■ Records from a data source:
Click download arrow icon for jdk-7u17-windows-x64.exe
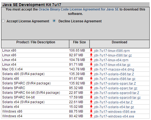 click(x=91, y=116)
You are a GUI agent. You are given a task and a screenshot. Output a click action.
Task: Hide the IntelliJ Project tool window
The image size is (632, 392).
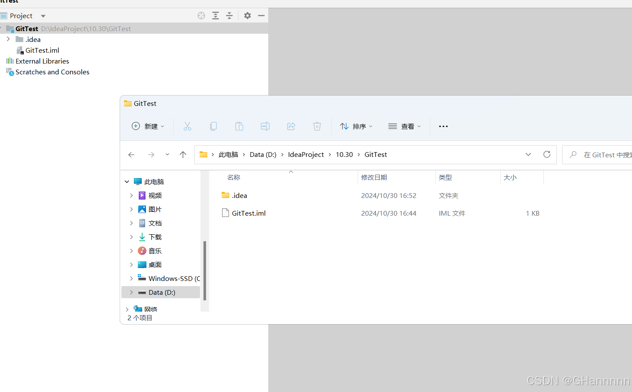point(261,16)
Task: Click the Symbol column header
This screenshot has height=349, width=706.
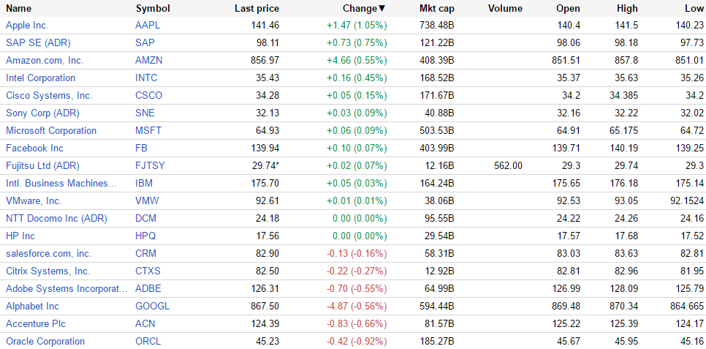Action: pyautogui.click(x=153, y=9)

■ AIM OF THE EXERCISE:
Print each record as it appears above, dropping every picture from the copy.

■ FINISHED TASK:
Click download arrow icon for jdk-7u17-windows-x64.exe
 click(x=91, y=116)
You are a GUI agent. You are given a task and a screenshot. Output a click action.
Task: Hide the IntelliJ Project tool window
The image size is (632, 392).
point(261,16)
Task: Click the Symbol column header
This screenshot has height=349, width=706.
Action: pyautogui.click(x=153, y=9)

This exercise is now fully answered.